The last memory I have of actually getting emotional was when I was listening to Current 93 in public and holding back tears on "The Bloodbells Chime," "A Song for Douglas After He's Dead," and "Mary Waits in Silence," but that was back in the first half of the year. After depression, I've just tried to distance myself from sadness as much as possible, and it's been working out pretty well so far.

  On 11/3/2015 at 1:23 AM, drillkicker said:

That's a great track, but it doesn't really sound sad to me. Just cool.

 

The last memory I have of actually getting emotional was when I was listening to Current 93 in public and holding back tears on "The Bloodbells Chime," "A Song for Douglas After He's Dead," and "Mary Waits in Silence," but that was back in the first half of the year. After depression, I've just tried to distance myself from sadness as much as possible, and it's been working out pretty well so far.

Thnx. Yaa maybe 'sad' is not the right word but it is on that spectrum and i find it quite emotionally charged.

 

Depression is one twerriblle# condition! Glad to hear ur ok now.

 

Will have to check those c93 trax later, going to work now.

Edited by xox
  On 11/3/2015 at 7:25 AM, xox said:

 

  On 11/3/2015 at 1:23 AM, drillkicker said:

That's a great track, but it doesn't really sound sad to me. Just cool.

 

The last memory I have of actually getting emotional was when I was listening to Current 93 in public and holding back tears on "The Bloodbells Chime," "A Song for Douglas After He's Dead," and "Mary Waits in Silence," but that was back in the first half of the year. After depression, I've just tried to distance myself from sadness as much as possible, and it's been working out pretty well so far.

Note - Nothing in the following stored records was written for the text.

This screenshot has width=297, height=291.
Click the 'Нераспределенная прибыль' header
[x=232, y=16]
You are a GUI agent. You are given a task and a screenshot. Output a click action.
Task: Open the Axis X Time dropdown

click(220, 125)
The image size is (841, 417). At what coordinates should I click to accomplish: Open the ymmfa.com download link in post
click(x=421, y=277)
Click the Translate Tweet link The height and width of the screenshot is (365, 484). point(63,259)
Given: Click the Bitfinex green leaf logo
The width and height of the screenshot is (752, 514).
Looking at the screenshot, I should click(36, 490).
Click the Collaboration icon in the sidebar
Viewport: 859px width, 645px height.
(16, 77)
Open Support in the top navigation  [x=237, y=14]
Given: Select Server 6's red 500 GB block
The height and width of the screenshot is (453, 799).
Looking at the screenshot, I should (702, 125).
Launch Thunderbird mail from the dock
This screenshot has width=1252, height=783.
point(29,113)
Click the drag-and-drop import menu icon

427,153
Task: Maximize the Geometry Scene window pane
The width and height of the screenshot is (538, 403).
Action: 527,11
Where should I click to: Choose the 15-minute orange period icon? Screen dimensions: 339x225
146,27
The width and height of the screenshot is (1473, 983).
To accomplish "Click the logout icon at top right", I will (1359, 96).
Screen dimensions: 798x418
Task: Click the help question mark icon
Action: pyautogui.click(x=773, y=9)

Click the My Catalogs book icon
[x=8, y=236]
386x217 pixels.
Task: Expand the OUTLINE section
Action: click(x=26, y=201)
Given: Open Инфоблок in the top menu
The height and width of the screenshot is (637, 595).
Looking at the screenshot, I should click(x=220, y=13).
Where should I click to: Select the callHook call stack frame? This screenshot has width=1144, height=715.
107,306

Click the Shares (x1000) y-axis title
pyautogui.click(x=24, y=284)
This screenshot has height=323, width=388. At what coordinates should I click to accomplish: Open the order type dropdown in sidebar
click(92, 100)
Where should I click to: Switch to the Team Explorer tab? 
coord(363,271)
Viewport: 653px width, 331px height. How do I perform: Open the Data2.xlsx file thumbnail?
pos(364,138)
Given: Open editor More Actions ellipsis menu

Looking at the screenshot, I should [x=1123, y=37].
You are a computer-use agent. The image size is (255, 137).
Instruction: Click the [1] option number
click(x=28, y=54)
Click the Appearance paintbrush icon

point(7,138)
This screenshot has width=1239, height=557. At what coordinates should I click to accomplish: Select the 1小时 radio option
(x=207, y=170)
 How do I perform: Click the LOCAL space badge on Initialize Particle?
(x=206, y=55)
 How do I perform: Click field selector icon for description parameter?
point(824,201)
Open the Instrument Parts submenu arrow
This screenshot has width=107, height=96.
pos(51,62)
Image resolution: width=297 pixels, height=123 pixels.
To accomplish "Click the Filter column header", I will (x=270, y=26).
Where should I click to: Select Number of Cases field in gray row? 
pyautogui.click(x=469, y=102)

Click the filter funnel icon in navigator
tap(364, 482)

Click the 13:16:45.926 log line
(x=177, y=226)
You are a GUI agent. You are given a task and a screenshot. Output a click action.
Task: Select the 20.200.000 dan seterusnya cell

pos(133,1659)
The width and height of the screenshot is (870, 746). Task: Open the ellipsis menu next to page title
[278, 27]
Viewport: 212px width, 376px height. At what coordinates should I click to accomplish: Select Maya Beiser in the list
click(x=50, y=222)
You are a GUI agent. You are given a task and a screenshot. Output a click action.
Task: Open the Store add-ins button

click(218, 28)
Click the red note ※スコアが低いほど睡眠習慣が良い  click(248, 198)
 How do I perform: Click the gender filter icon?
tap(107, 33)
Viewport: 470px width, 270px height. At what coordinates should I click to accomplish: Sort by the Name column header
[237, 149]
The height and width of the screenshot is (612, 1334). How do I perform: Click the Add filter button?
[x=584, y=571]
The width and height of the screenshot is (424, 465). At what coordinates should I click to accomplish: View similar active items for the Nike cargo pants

Thnx. Yaa maybe 'sad' is not the right word but it is on that spectrum and i find it quite emotionally charged.

 

Depression is one twerriblle# condition! Glad to hear ur ok now.

 

Will have to check those c93 trax later, going to work now.

Listen to those songs at your own risk, especially with that first one. If you're planning on having a pleasant time, then it may disappoint you. The third one isn't sad, but it's sublime in a way that makes me cry just from the utter beauty.

  On 11/3/2015 at 7:29 AM, xox said:

 

  On 11/3/2015 at 12:47 AM, modey said:

that track is amazing!

Phenx ;)

 

...if you're referring to my track

 

 

+1

 

I'd love to listen to the whole piece once it's done.